Correct me if I'm wrong, but we would be speaking Old English in my hypothetical world.

PIE would be spoken by Europeans on the mainland.
Funnily enough, people actually like when i say things like "Overyonder" or "Cheerio" as if it was nobody's business.
Language change is basically a long bizarre trend towards further simplicity compounded by the occasional violent change in flow from a large scale event which ironically creates new features as a result. As time goes on, tenses are lost, precision gives way to context, and sounds themselves are modified and shifted to fit new meanings. Its It's like if streamlining a video game worked as advertised.
Also, you gotta have in mind when new stuff happens/appears in the form of new technologies, social interactions and the such. We humans are coming up with new stuff by the day and we need new words to define such things. Luckly, we don't have the problem scientists had back in the day when there were so many discoveries that they couldn't name all of them.

And there is also the matter of regional accent, slang and all that shit. If not, look at the comparison of Spanish between South America and Spain, because on the surface level they are the same but once you dig a bit deeper, you will see there are a lot of differences.
 
Why? In fact, some things like genders and cases and conjugations have many advantages.
Case endings and etc can be useful but grammatical gender is just arbitrary noise that adds complexity for no gain. Why the fuck is a door feminine? That's not even getting into the bullshit African languages with genders for things that are long, or genders for natural things that aren't dogs.
 
From what I have read, languages at least in the PIE branch have been tending toward simplification, not becoming complicated, primarily because of interactions from groups, especially in the spheres of commerce and war.

Also, something that has always amused me is that you would imagine the reverse should happen, that language should get more complicated and bulky. Things such as case, grammatical gender, and conjugation should increase and cause wider diversification in languages, which has occurred since antiquity. Yet, we are starting to stagnate on the language front, especially with English learners trying to learn new languages. Now, even learning gender in german or french is a stretch for some people.
 
Case endings and etc can be useful but grammatical gender is just arbitrary noise that adds complexity for no gain. Why the fuck is a door feminine?

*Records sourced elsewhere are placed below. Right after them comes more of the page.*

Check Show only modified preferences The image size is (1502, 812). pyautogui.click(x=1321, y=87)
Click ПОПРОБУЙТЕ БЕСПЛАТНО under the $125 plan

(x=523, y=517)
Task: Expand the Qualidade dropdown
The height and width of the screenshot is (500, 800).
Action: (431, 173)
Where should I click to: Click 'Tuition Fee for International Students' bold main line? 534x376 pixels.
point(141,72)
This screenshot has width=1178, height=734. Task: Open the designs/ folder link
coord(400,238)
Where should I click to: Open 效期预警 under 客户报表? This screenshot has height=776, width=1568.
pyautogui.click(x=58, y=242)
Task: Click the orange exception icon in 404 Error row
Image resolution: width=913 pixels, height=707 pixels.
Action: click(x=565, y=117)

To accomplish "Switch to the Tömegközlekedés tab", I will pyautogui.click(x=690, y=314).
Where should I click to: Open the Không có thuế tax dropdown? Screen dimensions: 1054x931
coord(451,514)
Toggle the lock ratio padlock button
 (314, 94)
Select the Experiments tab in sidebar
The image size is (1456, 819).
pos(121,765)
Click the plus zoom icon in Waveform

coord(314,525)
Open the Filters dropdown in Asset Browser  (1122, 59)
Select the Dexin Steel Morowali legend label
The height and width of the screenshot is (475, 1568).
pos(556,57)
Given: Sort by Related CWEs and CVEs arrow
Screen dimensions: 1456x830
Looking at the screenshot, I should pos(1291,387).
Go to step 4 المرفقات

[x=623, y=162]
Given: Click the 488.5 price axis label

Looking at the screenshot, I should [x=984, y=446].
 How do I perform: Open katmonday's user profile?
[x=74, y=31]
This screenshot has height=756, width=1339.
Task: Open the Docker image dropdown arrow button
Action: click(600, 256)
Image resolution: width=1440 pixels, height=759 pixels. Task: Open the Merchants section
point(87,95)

That's not even getting into the bullshit African languages with genders for things that are long, or genders for natural things that aren't dogs.
Indonesian and Dutch have relatively free word order but no cases (anymore, for Dutch), but they really would be helpful for clarity.
Gender shows mostly in congruency, adjectives, pronouns, articles etc. have to agree with their headnoun in gender, e.g. by repeeting an ending. That too makes clearer which word relates to which in a sentence.

Now, even learning gender in german or french is a stretch for some people.
There are some (((native Nazis and Frogs))) who think that the gendered nouns thing is "sexist" (doubleplusunfeminist). As if demanding to be called with pronouns that sound like space alien names isn't enough, those want to rewrite core parts of grammar! Of course, people won't take commands on how to speak from anybody, that's not how language drift works.